We ordain and make known hereby the following:

Art. I. In case the male offspring descending from King Frederik III by the male line which, in accordance with the Royal Law [in Danish] issued by the same King on the 14th of November, 1665, has a right of Succession to the Danish Throne, should by God's inscrutable will become extinct, all rights of Succession, according to Articles XXVII to XL of the above-mentioned Royal Law, shall be abrogated, and only male from male, with the exclusion of females, shall have a right of Succession over the countries united under our sceptre. The right of Succession to the Throne shall then pass in all these countries to our well-beloved kinsman, His Highness Prince Christian of Schleswig-Holstein-Sonderburg-Glücksburg, to whom we from this time have granted the title of Prince of Denmark, and to his male offspring by his Consort our well-beloved cousin Her Highness Princess Louisa Wilhelmina Frederica Caroline Augusta Julia of Schleswig-Holstein-Sonderburg-Glücksburg, now Princess of Denmark, born Princess of Hesse.

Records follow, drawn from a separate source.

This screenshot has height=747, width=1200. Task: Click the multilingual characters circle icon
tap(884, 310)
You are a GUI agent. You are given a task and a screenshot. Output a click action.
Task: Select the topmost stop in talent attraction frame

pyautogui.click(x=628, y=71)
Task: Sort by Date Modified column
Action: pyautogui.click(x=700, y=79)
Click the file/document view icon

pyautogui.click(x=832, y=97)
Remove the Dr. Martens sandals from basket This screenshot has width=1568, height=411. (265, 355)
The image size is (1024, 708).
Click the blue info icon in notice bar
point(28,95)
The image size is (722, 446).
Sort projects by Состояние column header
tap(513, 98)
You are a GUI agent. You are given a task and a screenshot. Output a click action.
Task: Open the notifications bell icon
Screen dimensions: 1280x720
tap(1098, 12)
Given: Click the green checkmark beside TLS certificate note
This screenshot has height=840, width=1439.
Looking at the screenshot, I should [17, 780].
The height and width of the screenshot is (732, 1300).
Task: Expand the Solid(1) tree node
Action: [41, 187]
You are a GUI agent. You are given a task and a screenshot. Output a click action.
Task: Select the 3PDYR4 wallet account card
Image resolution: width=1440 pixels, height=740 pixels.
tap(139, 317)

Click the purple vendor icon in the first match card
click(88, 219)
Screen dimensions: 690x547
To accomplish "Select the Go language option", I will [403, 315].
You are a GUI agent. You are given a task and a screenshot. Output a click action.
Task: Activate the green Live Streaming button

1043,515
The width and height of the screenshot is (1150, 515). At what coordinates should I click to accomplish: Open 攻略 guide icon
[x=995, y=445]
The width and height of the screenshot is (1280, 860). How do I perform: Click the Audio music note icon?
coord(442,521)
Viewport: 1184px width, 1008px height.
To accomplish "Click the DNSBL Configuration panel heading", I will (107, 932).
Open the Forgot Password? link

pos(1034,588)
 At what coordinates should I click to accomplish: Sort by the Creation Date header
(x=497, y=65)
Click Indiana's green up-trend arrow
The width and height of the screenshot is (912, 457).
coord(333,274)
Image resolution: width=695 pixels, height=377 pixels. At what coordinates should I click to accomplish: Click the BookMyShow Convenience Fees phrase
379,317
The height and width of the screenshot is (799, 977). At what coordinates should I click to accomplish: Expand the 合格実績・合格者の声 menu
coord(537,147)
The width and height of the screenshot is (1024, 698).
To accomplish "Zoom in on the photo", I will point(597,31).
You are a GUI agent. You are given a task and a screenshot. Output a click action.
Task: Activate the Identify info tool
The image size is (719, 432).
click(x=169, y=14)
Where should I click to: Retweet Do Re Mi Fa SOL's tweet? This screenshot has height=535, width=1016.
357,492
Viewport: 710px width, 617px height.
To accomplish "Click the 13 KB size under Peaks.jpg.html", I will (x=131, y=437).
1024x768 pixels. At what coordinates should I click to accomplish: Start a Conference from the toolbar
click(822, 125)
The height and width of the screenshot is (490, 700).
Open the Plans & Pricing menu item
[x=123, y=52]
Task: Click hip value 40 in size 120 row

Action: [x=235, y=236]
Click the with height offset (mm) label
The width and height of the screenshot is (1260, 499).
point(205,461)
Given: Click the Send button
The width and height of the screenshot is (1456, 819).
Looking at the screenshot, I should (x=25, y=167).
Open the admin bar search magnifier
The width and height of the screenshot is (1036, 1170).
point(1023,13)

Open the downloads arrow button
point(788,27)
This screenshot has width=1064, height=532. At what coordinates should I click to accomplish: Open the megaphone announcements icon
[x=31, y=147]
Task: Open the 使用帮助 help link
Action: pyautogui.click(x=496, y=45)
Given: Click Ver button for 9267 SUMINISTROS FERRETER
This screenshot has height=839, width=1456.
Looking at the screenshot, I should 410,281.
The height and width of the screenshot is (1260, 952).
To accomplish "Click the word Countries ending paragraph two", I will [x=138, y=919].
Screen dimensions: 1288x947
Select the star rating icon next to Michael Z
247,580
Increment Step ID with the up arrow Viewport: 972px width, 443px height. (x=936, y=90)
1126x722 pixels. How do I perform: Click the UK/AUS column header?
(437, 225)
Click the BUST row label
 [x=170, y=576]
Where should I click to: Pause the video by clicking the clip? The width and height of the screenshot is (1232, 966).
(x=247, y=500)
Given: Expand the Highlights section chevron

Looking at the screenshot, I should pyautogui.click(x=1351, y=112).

Art. II. In this offspring male after male and male from male, begot in lawful wedlock, the Crown shall descend according to the right of primogeniture and lineal agnatic Succession.

Art. III. In case (which God forbid) imminent danger should arise that the Princely male line called in this manner to the Succession to the Throne should become extinct, our successor on the Danish Throne reigning at the time shall be bound to provide for the further settlement of the Succession to the Throne by means which shall best secure the independence and integrity of the Monarchy, together with the rights of the Crown, and which shall obtain an European recognition of such settlement in conformity with Article II of the above-mentioned Treaty, concluded at London on the 8th of May, 1852.

This law respecting the Succession to the Throne for the whole Danish Monarchy, which we have had drawn up in the Danish and German languages and paraphé by our well-beloved uncle His Royal Highness the Hereditary Prince Frederik Ferdinand, and by all the Superior members of our Privy Council of State, we have hereby promulgated and completed. And it is our will that the original shall be deposited for preservation in our secret archives.

After which, all and every one have to conform themselves submissively.

Given at the Palace of the Hermitage, the 31st July, 1853, under the hand and seal of the King.

Frederik Ferdinand. Frederik R.
Oersted. C.A. Bluhme.
Reventlow-Criminil. W.C.E. Sponneck.
C. Moltke. Steen-Bille.
C.T. Hansen A.W. Scheel.


(*) See British and foreign state papers, Vol. XL, page 1261.


Source

British and foreign state papers, 1852-1853, Vol. 42, London: Foreign Office, 1864, pp. 1184-1186

The only change I have made to the translation of the above-mentioned Royal Resolution is the use of Danish personal names.